[[ Entries shown open ]]

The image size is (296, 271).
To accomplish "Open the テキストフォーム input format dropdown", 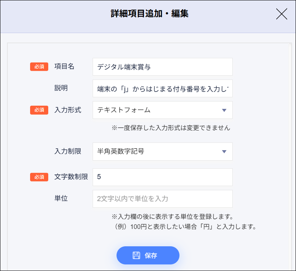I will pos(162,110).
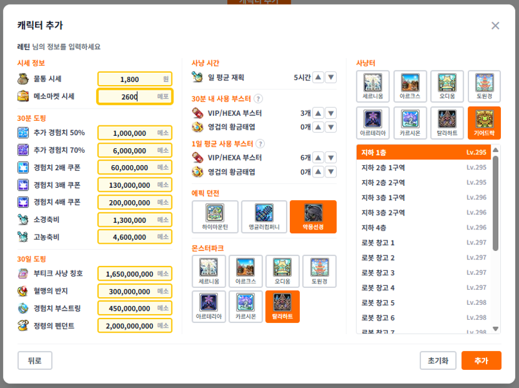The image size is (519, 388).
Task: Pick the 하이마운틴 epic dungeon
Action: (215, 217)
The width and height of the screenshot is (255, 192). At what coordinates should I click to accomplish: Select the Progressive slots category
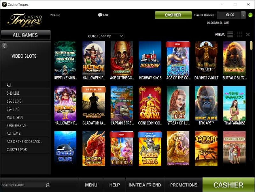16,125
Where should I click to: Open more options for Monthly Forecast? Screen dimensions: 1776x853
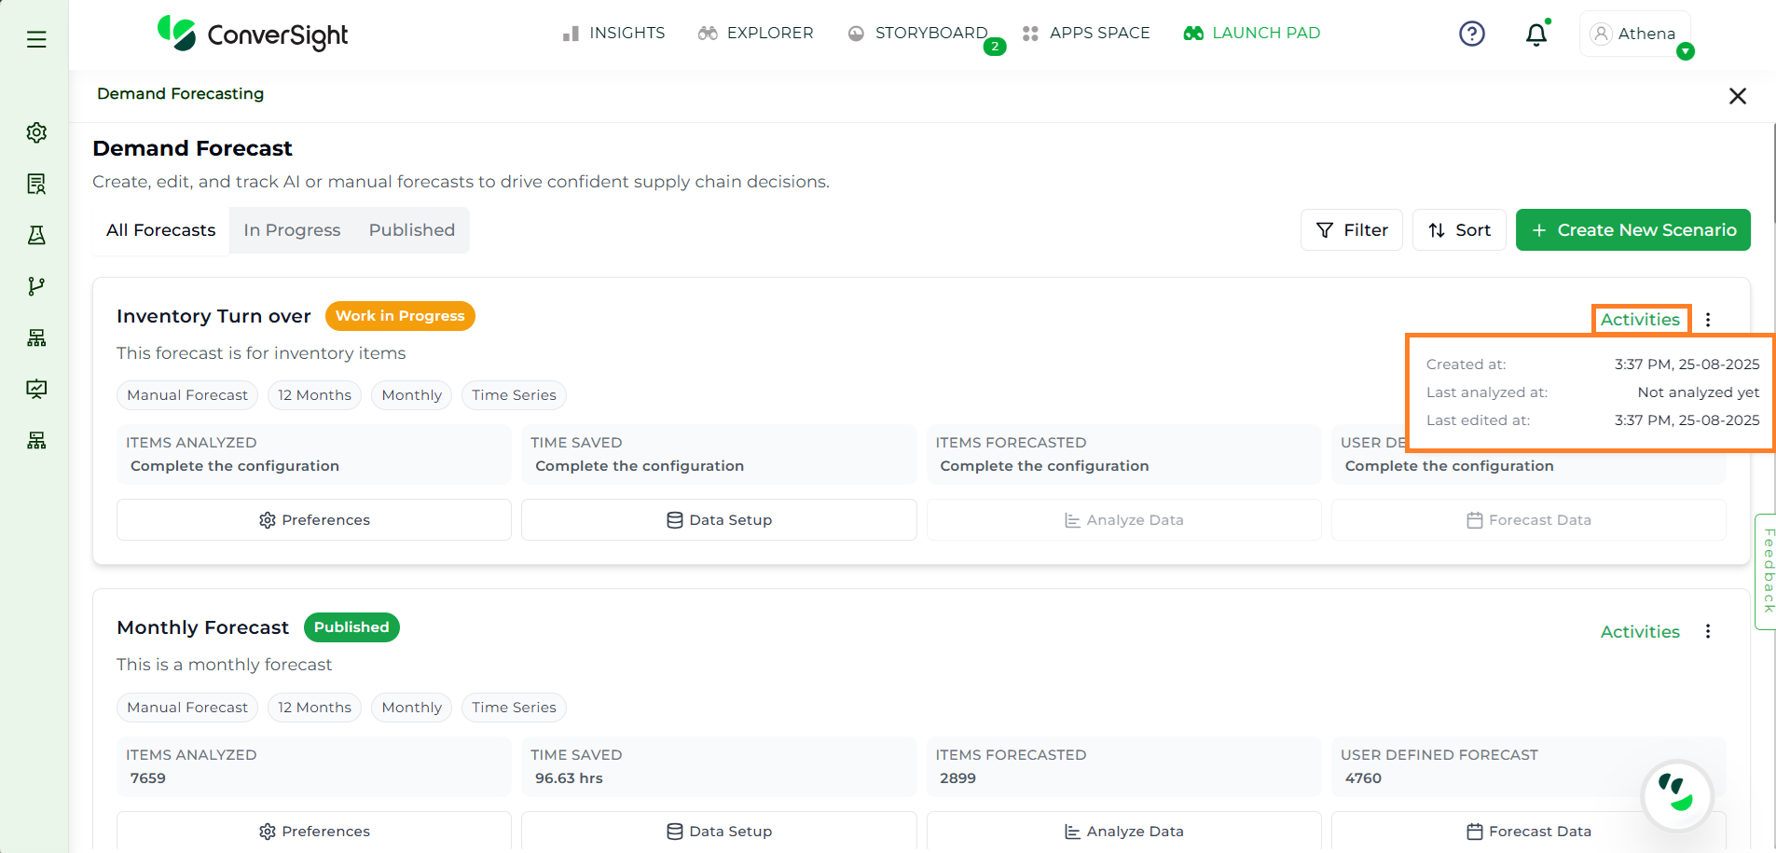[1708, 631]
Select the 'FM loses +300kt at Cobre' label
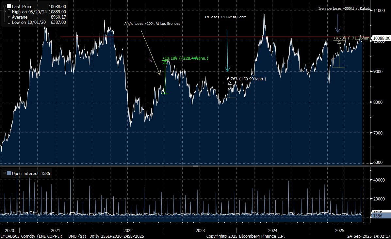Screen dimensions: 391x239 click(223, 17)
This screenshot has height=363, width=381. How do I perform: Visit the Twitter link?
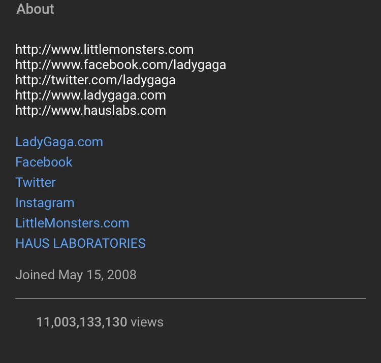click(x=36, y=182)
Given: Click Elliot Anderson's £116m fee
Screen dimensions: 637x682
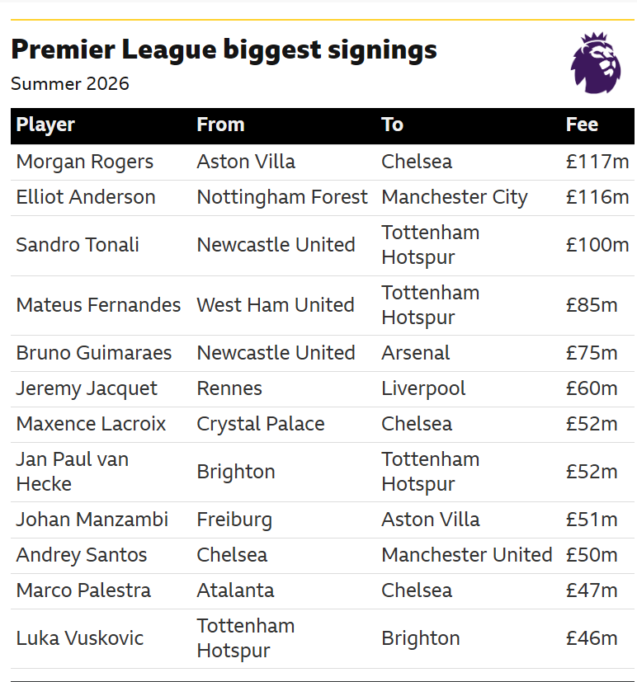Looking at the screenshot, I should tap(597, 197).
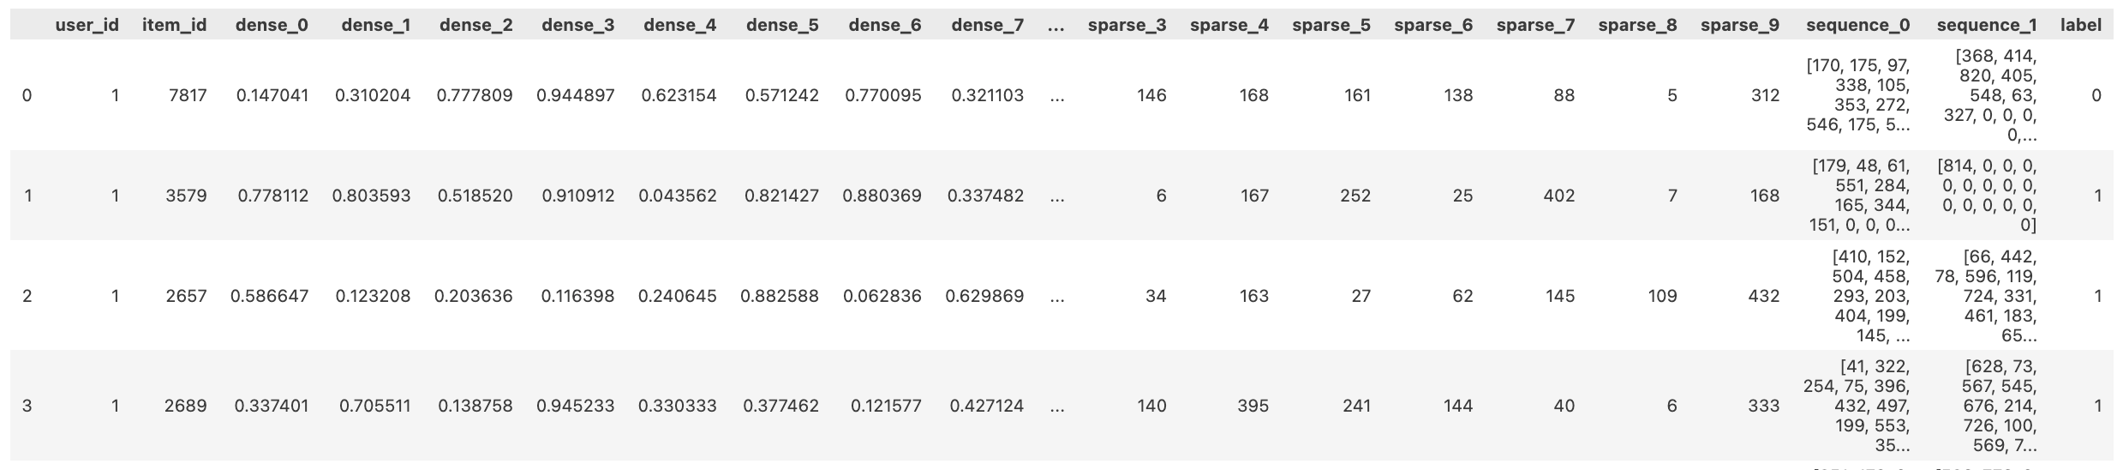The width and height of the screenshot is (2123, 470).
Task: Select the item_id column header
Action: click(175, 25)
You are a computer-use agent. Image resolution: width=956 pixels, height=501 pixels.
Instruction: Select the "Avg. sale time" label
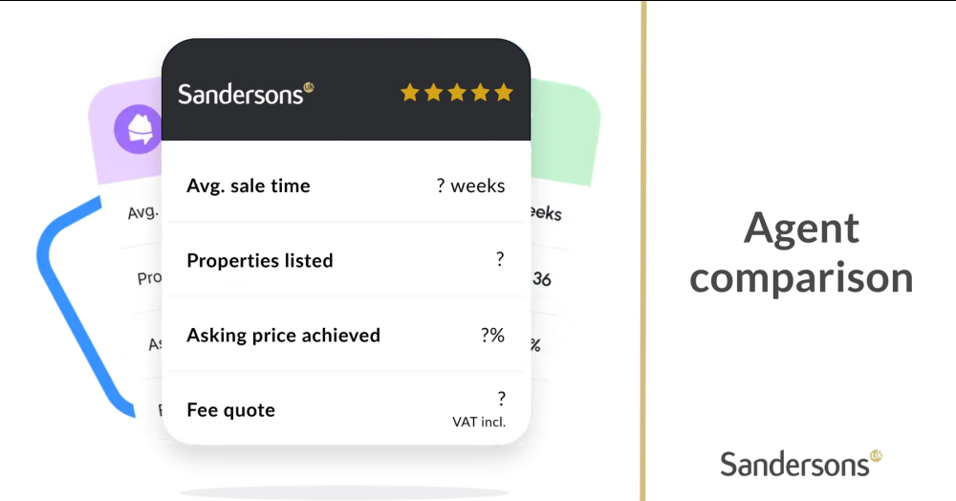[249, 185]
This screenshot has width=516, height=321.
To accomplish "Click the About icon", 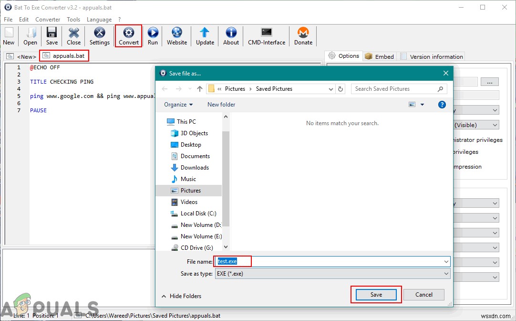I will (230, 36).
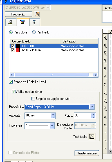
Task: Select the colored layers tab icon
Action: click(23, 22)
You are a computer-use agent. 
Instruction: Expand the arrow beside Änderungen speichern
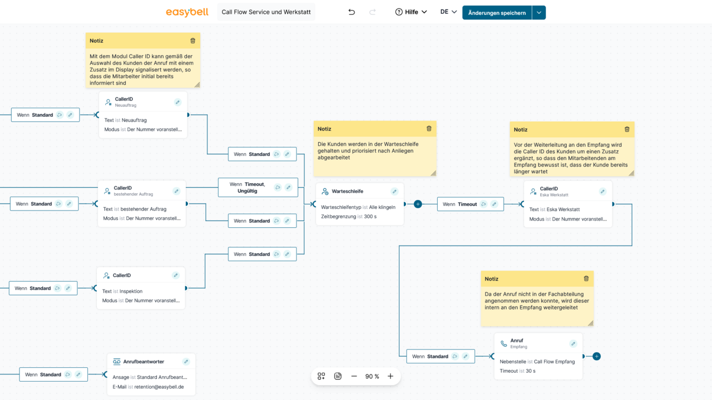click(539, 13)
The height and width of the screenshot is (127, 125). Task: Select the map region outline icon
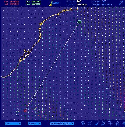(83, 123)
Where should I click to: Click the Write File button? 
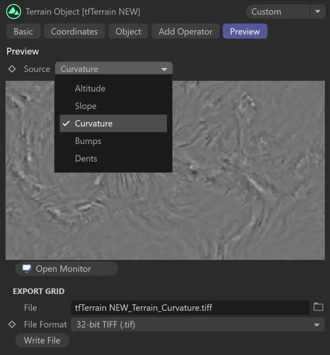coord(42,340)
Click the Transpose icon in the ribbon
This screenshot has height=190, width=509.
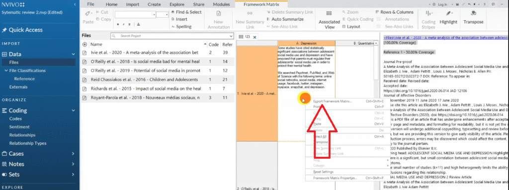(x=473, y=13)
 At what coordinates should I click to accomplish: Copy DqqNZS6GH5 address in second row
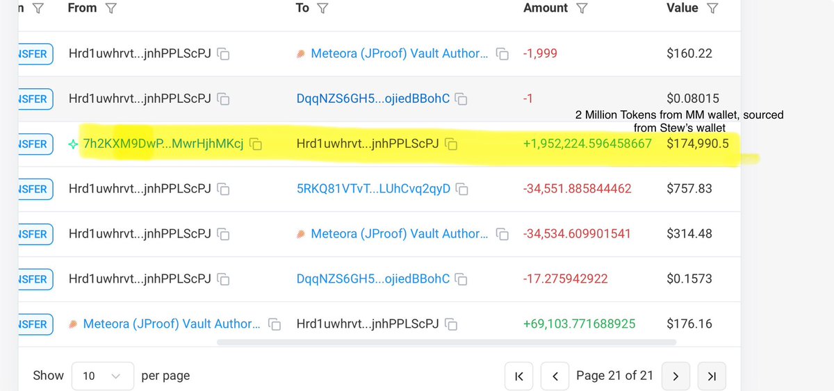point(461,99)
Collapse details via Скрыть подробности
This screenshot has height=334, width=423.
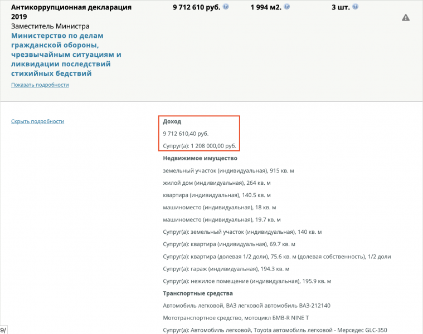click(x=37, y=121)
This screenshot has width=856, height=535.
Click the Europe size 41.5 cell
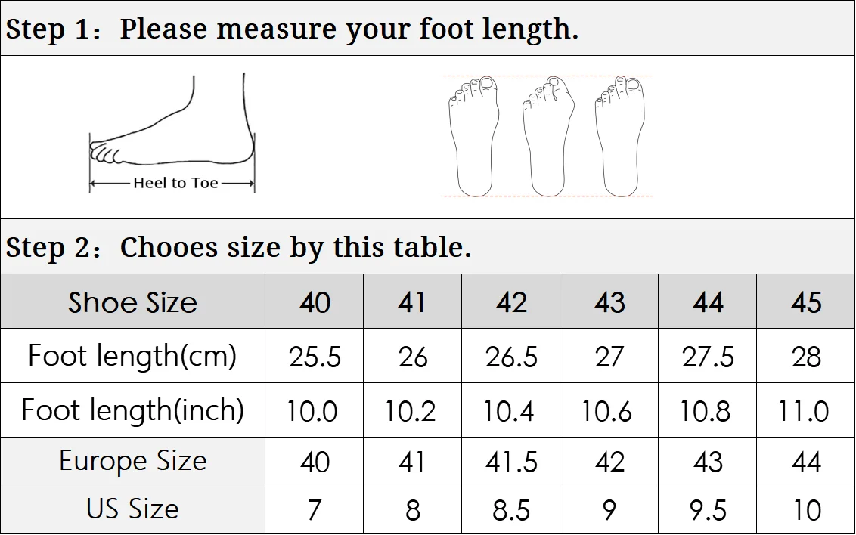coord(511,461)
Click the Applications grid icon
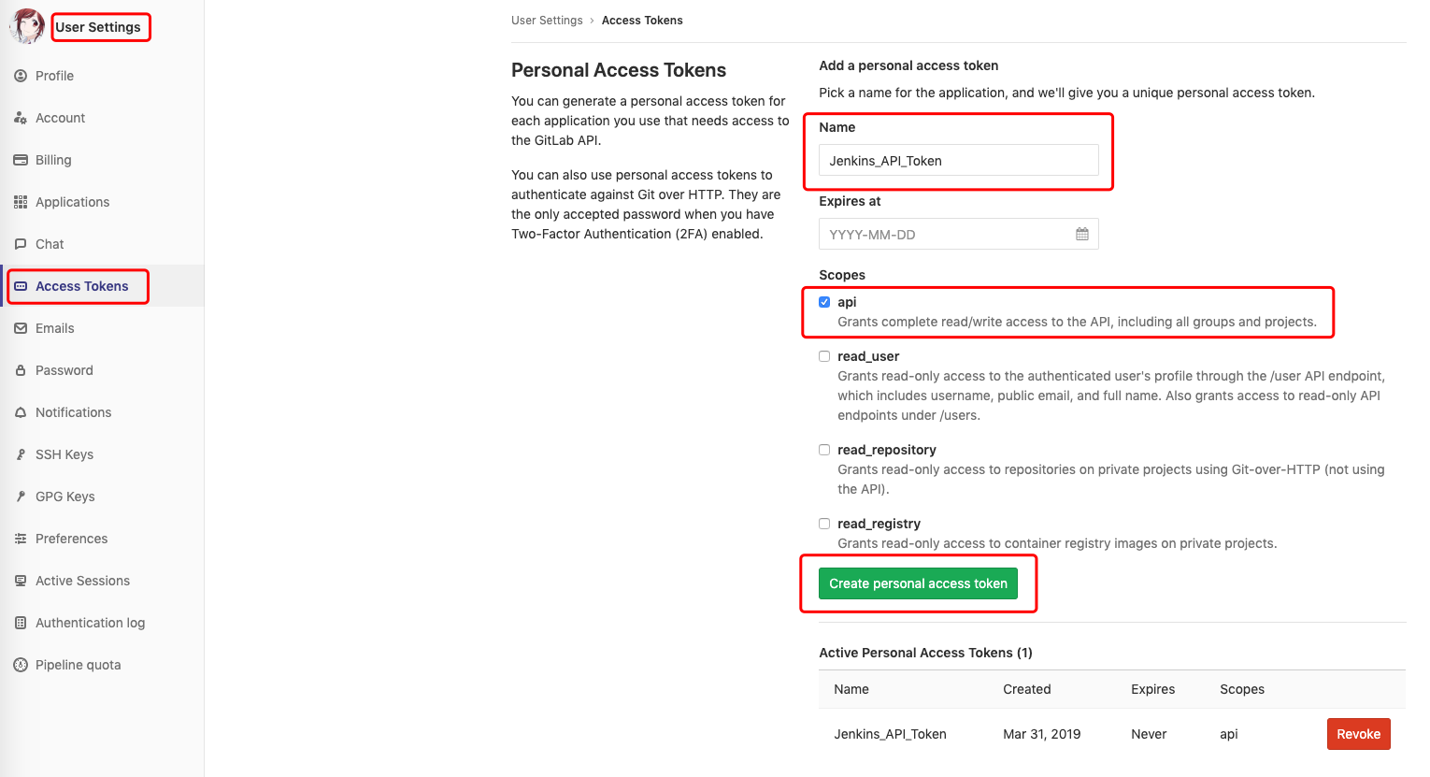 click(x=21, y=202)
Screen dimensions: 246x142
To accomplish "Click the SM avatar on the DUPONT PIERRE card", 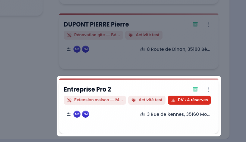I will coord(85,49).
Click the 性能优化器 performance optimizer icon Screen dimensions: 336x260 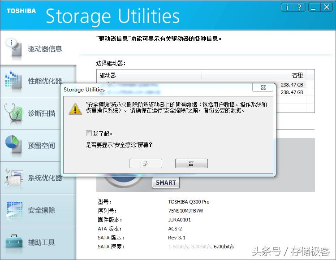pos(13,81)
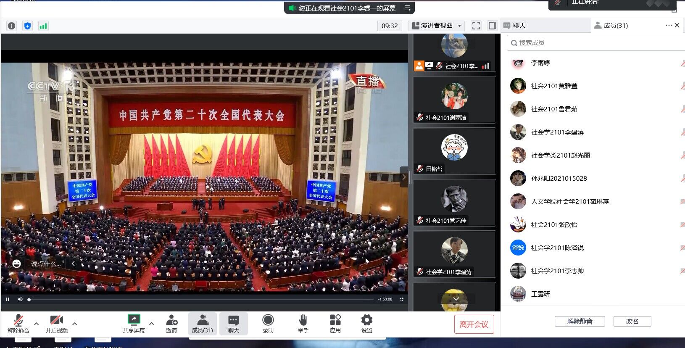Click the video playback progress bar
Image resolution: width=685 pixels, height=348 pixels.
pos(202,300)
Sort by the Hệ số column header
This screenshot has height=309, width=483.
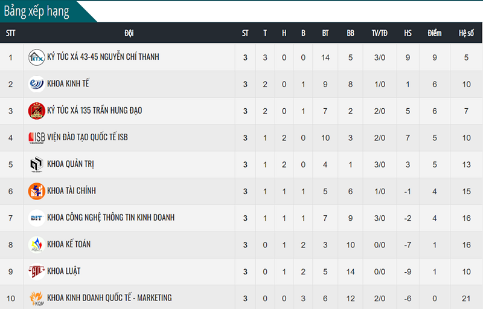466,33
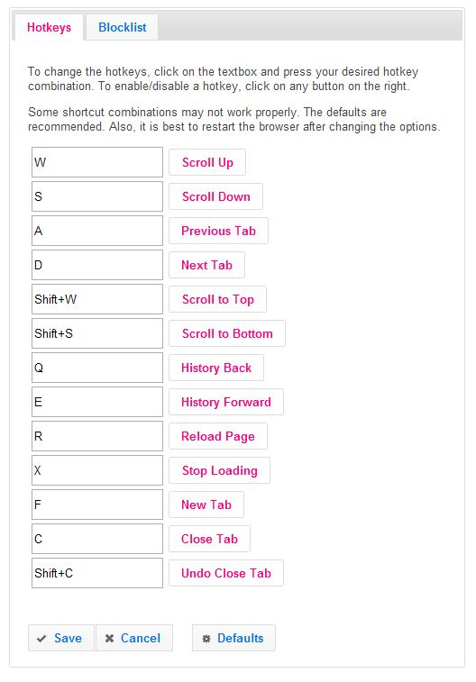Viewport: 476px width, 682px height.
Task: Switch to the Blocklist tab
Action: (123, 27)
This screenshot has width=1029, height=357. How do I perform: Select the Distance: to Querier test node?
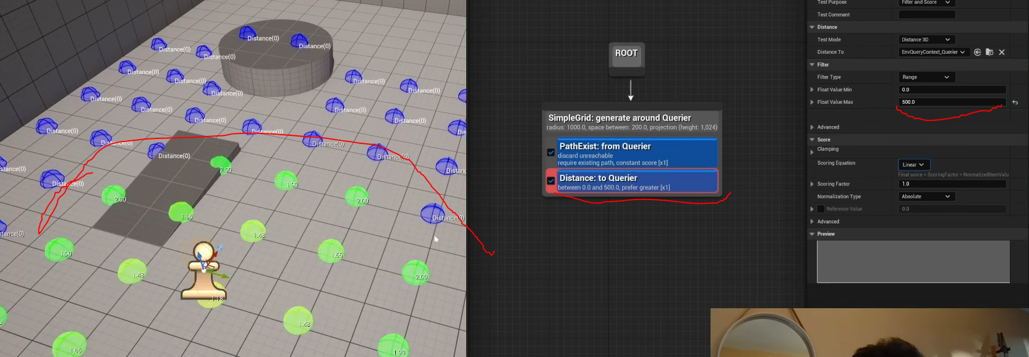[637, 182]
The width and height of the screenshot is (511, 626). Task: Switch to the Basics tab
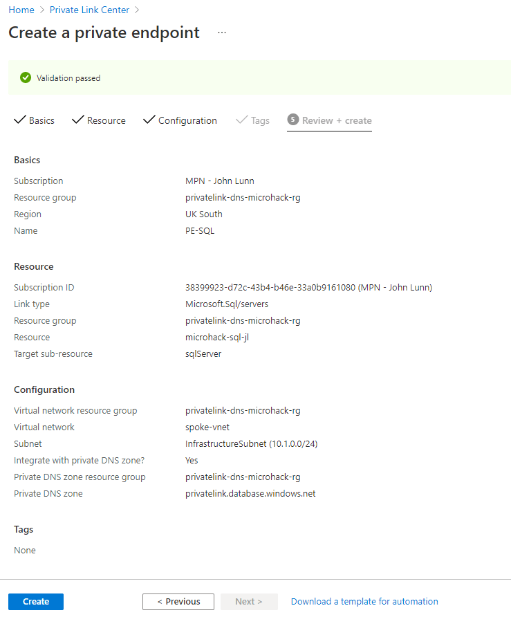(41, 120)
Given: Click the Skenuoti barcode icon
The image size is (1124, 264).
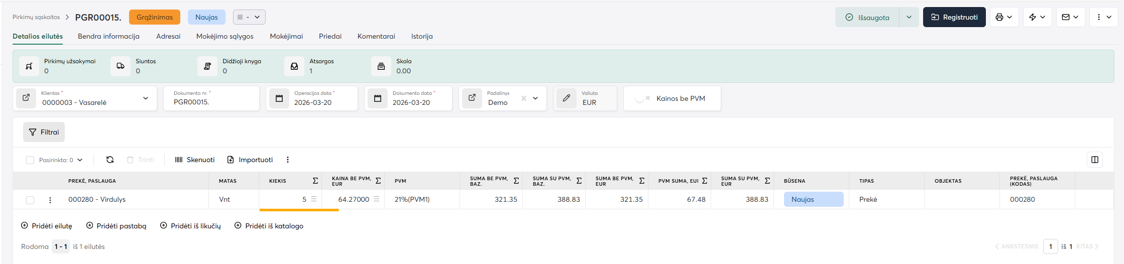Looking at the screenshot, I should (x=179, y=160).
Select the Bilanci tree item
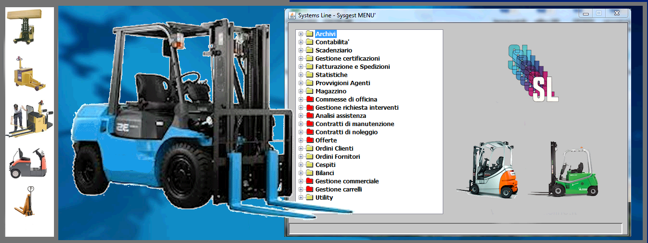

[[ Entries shown closed ]]

> _Directions for this task_:
Using the listing above, return all lines where the word "computer" occurs.

> _Output of the task_:
You are a computer-use agent. Image resolution: width=956 pixels, height=501 pixels.
You are a computer-use agent. 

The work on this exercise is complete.